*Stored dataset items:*

● ● ● ●

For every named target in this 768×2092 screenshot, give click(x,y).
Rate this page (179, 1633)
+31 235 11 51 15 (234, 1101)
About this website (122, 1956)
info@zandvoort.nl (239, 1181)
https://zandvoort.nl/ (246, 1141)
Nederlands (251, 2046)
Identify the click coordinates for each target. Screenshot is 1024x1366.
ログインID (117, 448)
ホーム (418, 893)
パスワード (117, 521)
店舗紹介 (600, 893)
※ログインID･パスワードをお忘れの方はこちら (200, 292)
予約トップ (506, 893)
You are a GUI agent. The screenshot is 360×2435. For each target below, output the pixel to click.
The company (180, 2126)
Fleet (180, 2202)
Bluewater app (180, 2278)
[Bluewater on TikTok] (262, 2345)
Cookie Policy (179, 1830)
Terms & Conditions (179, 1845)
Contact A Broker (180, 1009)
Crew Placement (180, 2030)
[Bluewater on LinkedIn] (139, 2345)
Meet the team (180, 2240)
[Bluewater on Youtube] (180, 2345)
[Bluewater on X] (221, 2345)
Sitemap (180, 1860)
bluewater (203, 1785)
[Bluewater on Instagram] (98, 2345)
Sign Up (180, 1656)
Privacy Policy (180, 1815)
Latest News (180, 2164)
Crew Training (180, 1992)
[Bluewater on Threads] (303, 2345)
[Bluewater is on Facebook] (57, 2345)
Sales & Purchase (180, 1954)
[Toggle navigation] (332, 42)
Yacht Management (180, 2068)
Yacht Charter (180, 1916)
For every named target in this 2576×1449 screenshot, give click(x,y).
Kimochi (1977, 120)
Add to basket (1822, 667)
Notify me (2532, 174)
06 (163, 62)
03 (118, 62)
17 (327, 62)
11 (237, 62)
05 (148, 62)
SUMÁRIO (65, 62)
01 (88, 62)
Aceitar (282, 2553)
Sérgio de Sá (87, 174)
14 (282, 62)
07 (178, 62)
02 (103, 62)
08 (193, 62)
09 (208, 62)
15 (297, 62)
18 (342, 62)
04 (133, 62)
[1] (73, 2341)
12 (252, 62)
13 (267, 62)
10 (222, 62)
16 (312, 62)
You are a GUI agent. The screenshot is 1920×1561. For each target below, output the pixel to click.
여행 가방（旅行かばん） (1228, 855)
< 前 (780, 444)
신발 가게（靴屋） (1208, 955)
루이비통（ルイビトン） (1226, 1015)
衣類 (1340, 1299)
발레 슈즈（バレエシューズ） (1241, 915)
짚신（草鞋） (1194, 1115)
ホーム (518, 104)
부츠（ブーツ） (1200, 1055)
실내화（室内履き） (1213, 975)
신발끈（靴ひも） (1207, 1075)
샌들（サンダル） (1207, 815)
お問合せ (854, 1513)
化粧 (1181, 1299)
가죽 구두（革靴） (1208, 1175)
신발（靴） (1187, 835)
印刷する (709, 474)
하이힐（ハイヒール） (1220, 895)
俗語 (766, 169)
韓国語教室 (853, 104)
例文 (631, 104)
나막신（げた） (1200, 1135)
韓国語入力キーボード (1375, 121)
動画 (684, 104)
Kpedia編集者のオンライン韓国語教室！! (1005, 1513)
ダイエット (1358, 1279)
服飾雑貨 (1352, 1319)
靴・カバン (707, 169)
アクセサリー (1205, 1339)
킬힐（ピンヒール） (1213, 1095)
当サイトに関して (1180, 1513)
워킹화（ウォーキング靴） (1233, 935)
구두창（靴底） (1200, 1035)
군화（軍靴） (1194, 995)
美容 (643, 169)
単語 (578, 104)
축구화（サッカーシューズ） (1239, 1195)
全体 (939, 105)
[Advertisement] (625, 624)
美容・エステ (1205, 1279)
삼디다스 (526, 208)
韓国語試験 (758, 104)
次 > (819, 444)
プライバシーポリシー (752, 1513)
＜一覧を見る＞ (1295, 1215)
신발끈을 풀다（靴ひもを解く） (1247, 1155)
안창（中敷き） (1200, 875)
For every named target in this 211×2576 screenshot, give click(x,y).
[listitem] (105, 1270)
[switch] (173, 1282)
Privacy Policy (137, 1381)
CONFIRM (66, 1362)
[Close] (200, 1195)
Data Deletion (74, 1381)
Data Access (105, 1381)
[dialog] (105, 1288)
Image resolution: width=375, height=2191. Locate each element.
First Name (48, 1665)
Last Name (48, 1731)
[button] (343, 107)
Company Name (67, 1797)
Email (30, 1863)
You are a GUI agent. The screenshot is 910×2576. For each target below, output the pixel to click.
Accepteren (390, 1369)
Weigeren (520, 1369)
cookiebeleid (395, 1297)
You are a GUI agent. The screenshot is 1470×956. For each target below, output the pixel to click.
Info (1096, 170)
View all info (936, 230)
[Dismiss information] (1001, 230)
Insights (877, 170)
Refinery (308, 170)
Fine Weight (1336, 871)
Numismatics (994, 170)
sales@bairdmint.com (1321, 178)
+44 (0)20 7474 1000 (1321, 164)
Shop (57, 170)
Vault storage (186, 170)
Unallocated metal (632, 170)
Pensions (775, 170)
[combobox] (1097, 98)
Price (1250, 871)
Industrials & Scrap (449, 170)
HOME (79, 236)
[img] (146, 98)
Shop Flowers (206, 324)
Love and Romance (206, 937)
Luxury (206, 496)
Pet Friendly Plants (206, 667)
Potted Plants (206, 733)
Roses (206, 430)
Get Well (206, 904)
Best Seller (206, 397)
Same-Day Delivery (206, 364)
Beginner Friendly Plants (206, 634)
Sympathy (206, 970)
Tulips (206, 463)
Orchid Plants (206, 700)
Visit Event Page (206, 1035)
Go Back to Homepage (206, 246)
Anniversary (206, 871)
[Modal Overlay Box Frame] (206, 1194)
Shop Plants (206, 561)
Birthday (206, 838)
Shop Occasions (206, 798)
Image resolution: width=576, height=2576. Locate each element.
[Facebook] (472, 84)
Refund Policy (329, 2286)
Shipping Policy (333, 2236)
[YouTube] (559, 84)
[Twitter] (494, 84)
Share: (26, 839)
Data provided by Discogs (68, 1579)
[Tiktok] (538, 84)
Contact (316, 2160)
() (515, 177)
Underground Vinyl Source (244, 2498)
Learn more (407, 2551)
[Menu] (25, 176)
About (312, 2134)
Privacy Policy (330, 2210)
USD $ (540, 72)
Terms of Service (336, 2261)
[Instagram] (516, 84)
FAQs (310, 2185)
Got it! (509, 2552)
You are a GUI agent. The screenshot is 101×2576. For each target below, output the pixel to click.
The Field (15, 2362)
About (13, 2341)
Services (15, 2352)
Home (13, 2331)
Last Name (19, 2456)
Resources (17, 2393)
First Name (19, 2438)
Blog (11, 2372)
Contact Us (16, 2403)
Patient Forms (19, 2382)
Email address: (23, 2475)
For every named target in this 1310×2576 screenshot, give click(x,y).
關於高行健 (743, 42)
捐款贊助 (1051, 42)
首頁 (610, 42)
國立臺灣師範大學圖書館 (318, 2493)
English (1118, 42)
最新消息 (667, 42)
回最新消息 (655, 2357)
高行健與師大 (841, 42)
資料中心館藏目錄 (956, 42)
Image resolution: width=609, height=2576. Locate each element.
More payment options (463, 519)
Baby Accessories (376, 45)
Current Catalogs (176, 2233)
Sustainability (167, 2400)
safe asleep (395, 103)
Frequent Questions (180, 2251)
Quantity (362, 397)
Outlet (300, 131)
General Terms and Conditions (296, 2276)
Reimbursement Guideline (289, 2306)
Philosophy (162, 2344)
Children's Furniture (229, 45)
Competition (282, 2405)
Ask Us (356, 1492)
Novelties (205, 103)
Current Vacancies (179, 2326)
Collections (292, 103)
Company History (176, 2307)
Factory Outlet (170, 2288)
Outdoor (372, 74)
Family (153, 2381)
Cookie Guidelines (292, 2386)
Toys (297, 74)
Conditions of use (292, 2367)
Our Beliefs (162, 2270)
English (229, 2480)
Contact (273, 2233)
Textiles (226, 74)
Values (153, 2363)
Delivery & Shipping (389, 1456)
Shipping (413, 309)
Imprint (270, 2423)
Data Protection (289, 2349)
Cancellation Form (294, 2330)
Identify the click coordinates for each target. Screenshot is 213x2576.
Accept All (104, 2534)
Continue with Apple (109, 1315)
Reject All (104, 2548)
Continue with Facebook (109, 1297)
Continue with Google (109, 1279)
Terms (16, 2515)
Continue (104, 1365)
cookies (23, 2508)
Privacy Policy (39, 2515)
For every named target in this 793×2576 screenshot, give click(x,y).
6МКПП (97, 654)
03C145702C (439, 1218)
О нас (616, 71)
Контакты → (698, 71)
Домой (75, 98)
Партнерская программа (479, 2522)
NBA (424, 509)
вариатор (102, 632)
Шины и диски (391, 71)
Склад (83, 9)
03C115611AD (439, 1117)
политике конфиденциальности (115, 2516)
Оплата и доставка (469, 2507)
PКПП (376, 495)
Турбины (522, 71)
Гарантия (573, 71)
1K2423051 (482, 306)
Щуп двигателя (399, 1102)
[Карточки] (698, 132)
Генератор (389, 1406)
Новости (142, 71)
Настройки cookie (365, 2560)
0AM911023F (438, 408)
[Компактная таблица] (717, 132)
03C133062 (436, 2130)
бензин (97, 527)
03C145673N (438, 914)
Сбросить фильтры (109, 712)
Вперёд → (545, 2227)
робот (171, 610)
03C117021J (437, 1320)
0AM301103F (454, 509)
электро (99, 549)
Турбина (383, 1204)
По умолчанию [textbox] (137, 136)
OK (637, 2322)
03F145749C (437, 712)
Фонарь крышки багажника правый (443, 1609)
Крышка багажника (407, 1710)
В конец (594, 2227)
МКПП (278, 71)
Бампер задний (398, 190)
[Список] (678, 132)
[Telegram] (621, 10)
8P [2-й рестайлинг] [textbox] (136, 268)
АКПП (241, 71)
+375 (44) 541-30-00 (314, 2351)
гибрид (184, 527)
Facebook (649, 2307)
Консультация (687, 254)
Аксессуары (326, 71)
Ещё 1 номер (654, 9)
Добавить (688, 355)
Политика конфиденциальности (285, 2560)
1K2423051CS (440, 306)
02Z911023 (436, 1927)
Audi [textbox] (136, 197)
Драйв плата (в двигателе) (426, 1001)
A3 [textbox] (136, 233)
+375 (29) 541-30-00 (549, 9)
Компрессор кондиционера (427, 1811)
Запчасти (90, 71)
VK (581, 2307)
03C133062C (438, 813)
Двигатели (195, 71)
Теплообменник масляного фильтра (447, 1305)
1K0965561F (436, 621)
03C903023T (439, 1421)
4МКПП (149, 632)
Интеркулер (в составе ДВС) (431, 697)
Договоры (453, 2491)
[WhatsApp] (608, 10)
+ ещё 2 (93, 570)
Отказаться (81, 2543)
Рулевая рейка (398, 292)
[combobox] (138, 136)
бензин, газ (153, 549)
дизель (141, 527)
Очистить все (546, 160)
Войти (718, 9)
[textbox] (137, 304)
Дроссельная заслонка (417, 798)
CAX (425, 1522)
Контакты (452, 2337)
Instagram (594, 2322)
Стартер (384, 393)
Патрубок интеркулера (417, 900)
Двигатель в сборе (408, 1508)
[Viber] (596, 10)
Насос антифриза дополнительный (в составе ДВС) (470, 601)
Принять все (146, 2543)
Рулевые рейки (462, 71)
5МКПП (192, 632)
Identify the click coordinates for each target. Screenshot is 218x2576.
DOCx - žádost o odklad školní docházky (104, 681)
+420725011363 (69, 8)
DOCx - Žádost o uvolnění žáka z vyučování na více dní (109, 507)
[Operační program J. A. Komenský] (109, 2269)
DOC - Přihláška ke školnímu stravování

● ● ● ●

*PROBLEM TO WORK ON:* From the records given above, copy all lines containing "DOCx".

*SOLUTION TO THE EXERCISE:*
DOCx - žádost o odklad školní docházky (104, 681)
DOCx - Žádost o uvolnění žáka z vyučování na více dní (109, 507)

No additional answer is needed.